All her life she’d worried about having to control her emotions and power. She’d been brought up in the middle of nowhere because of it. Or that’s what she’d thought. She remembered her grandma’s admission tonight: It wasn’t just to protect humans that I taught you to conceal your power. It was to protect you from these people, to keep them from finding you.
Her grandma had said she was protecting her, but she’d kept her from this world, from other arete who she could be herself with.
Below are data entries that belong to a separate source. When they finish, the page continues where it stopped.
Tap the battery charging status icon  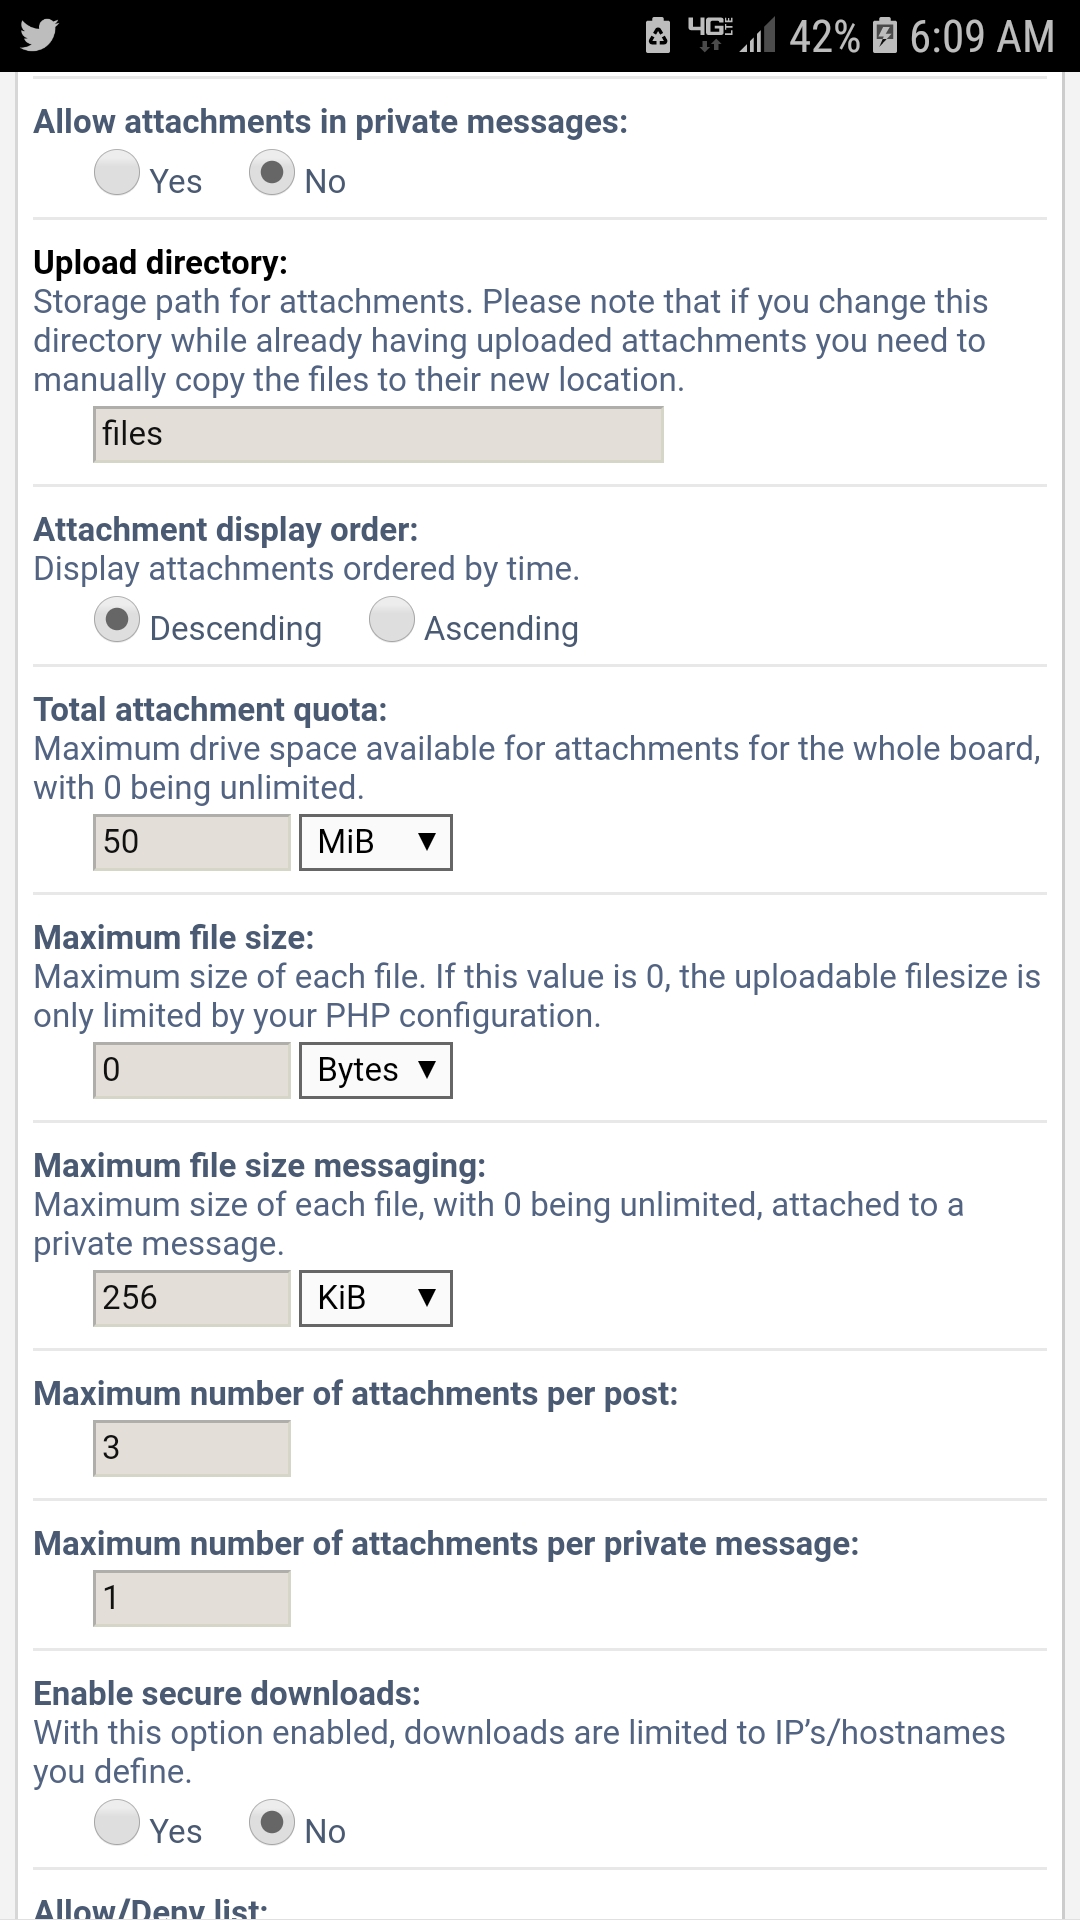pyautogui.click(x=885, y=35)
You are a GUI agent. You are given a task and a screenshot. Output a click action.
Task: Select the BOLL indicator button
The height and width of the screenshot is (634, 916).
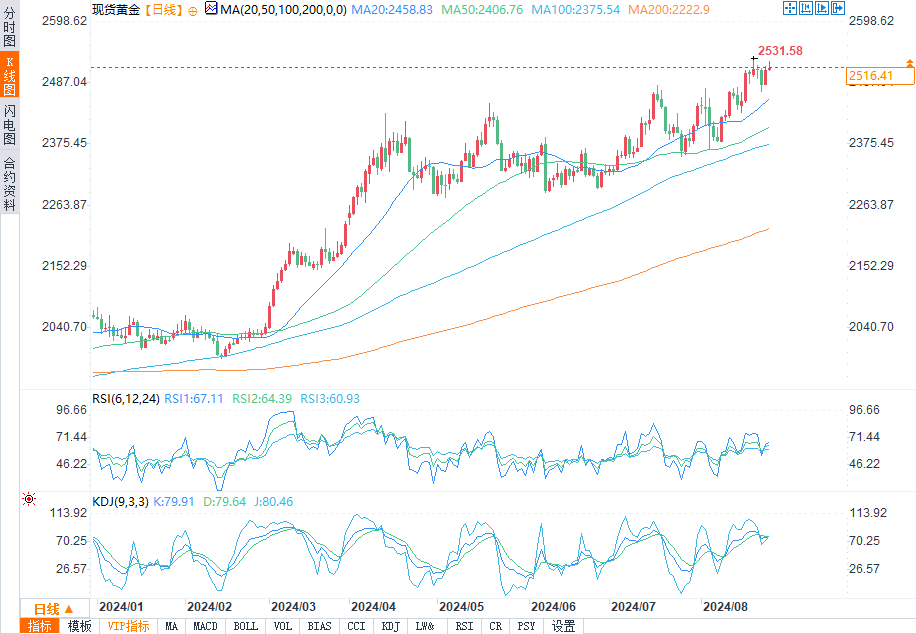[x=245, y=626]
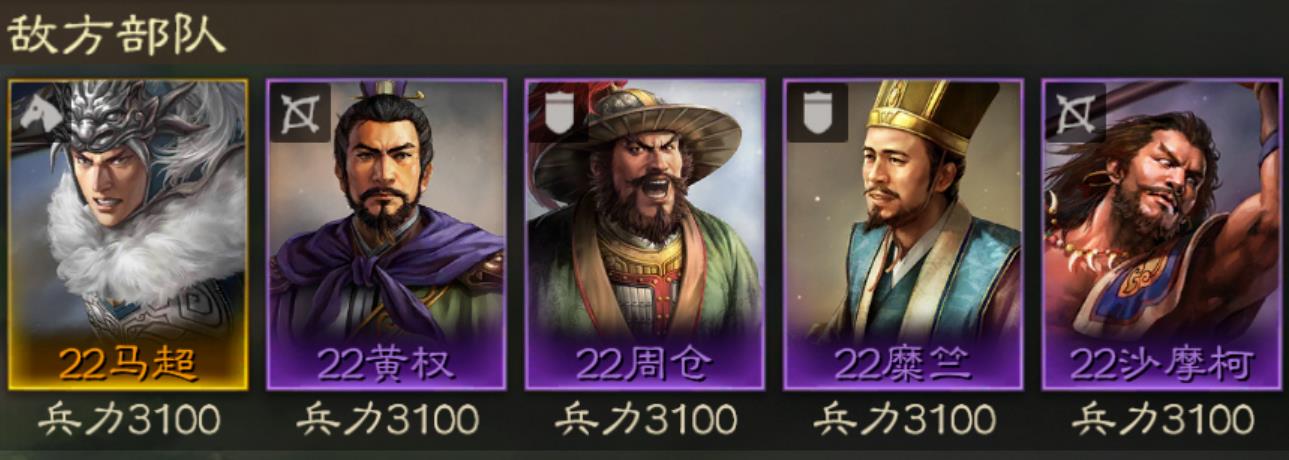Image resolution: width=1289 pixels, height=460 pixels.
Task: Select the 马超 general portrait
Action: coord(128,234)
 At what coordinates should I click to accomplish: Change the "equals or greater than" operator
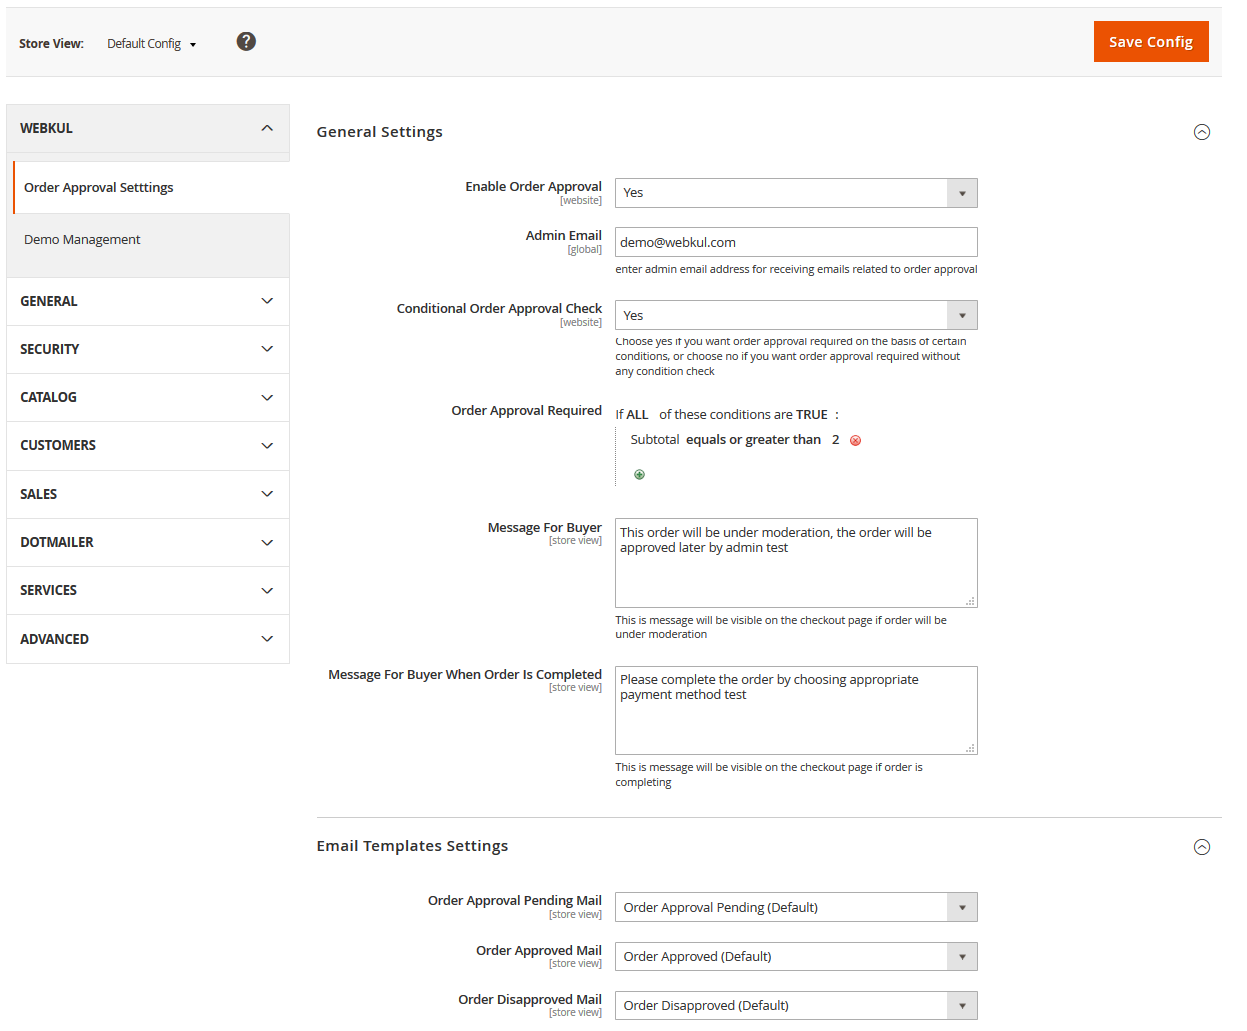pos(753,440)
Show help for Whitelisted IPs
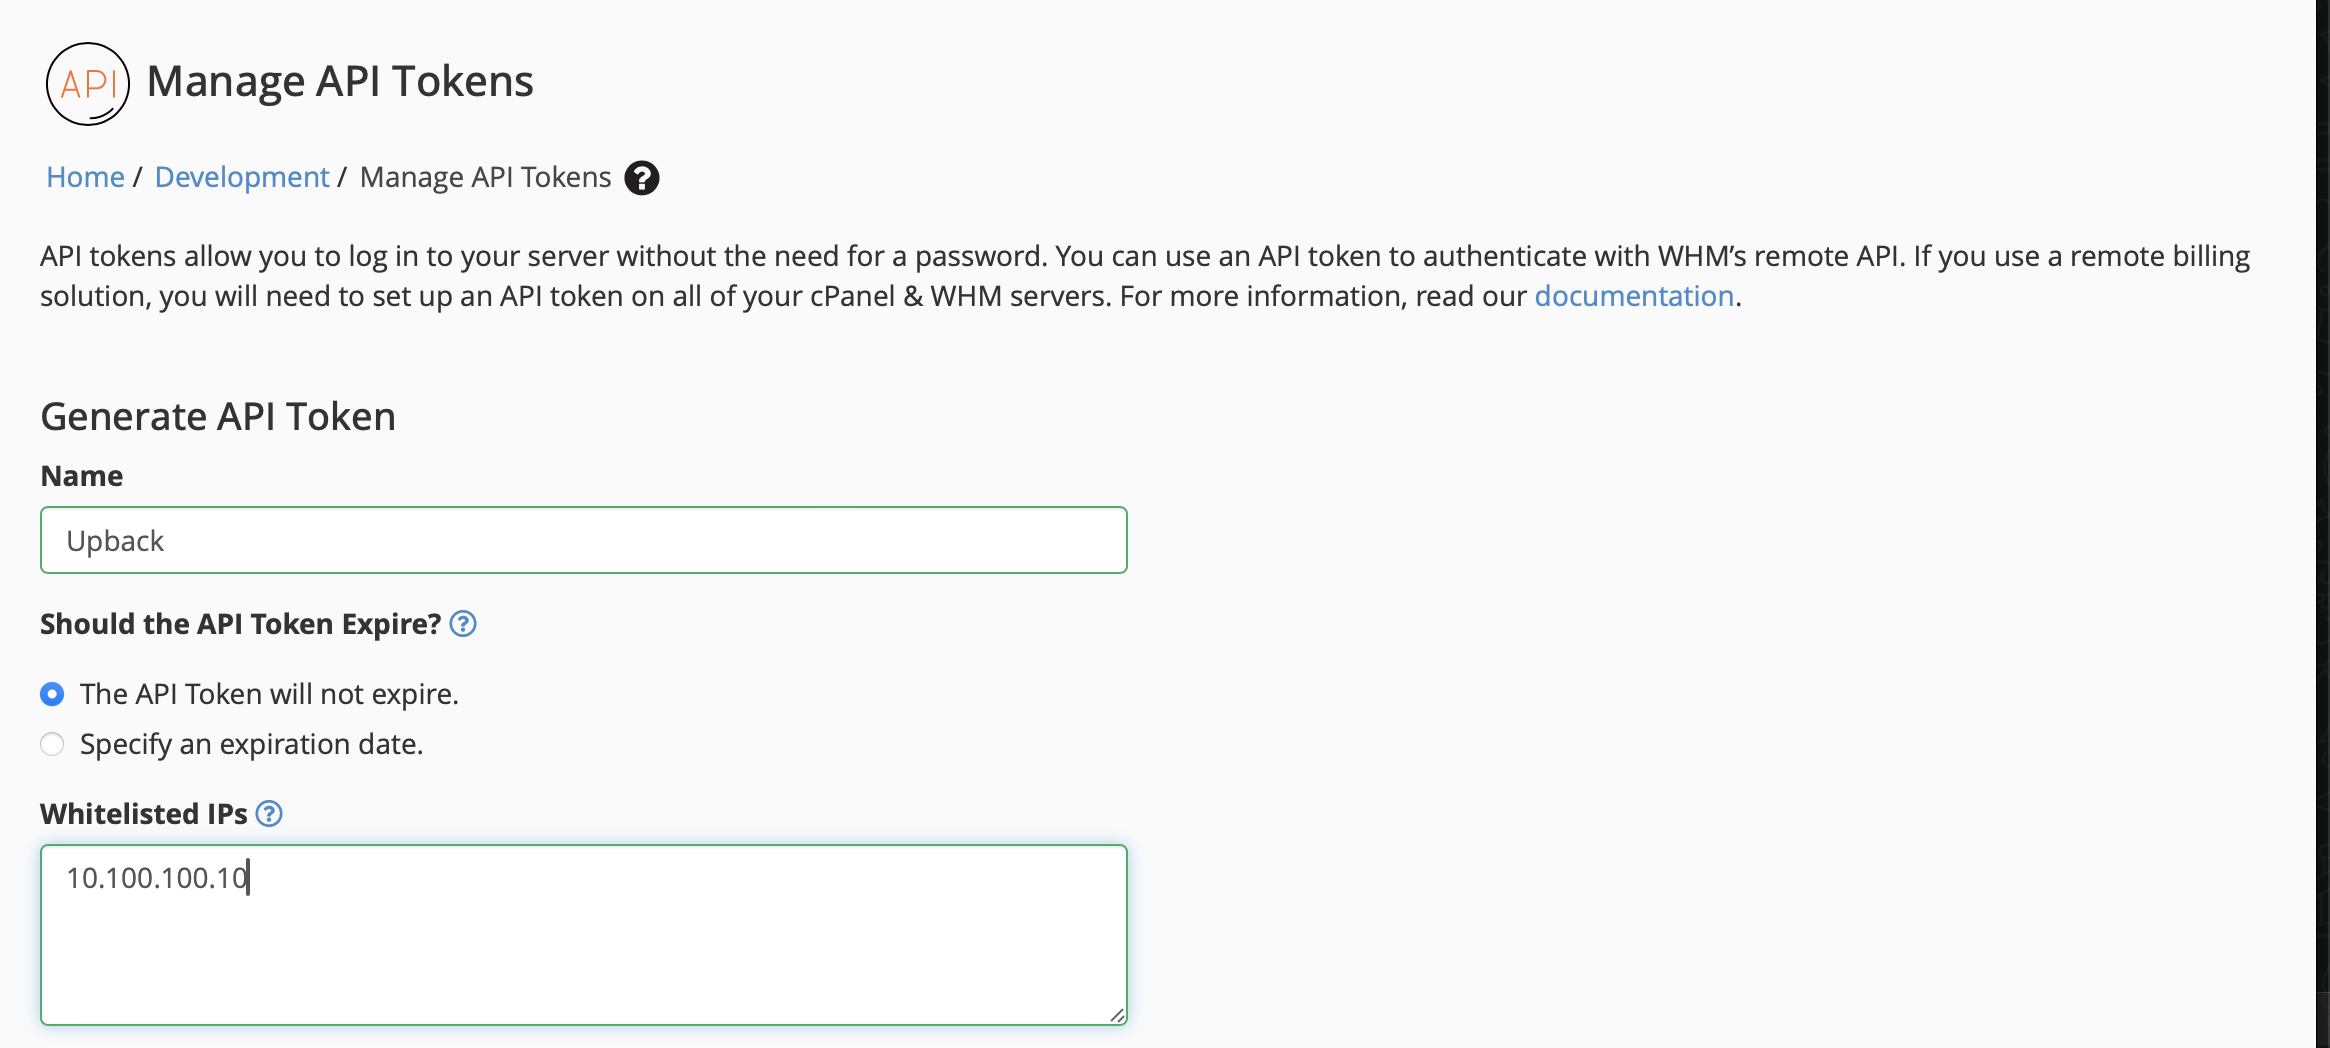 tap(269, 814)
El felt herself hardening against her. How could her grandma have hidden the fact that there were other people like her? The word arete resonated through her thoughts and she recalled where she’d first heard it.
Her grandma had taught her Greek from a young age. It was Helena’s native language. She remembered the Ancient Greek text of Hesiod’s tale about Perseus and the Gorgon. They’d moved onto reading other stories like Homer's Iliad and Odyssey. El had been fascinated by Perseus and all the heroes with special abilities, like “Achilles, the swift-footed” or “cunning Odysseus”. These dead heroes had seemed to be the only ones who were like her. Not demigods as they were sometimes portrayed but people who were born different.
In the stories, the power these heroes possessed was always described with the same word. Each hero had his or her type of “arete”. Their own type of “excellence”. The best heroes in these stories had it. It was the peak of human-hood as it were.
‘Do you like the Verbana?’ Tia said with a grin, no doubt thinking of El spitting it out.
El nodded. ‘It’s lovely.’ It was the freshest tea she’d ever tasted, teeming with flavour – lemon, floral notes, a hint of woodiness. ‘I guess you guys are pretty self-sufficient when it comes to growing your food.’
Tia and Adam laughed.
‘Nothing but the cleanest of living here,’ Adam said. ‘We dryads grow, naiads like Tia ensure optimum water. The fire nymphs – the hesperides – ensure light and warmth, while the aurae, plenty of fresh air. Our produce is the best in London.’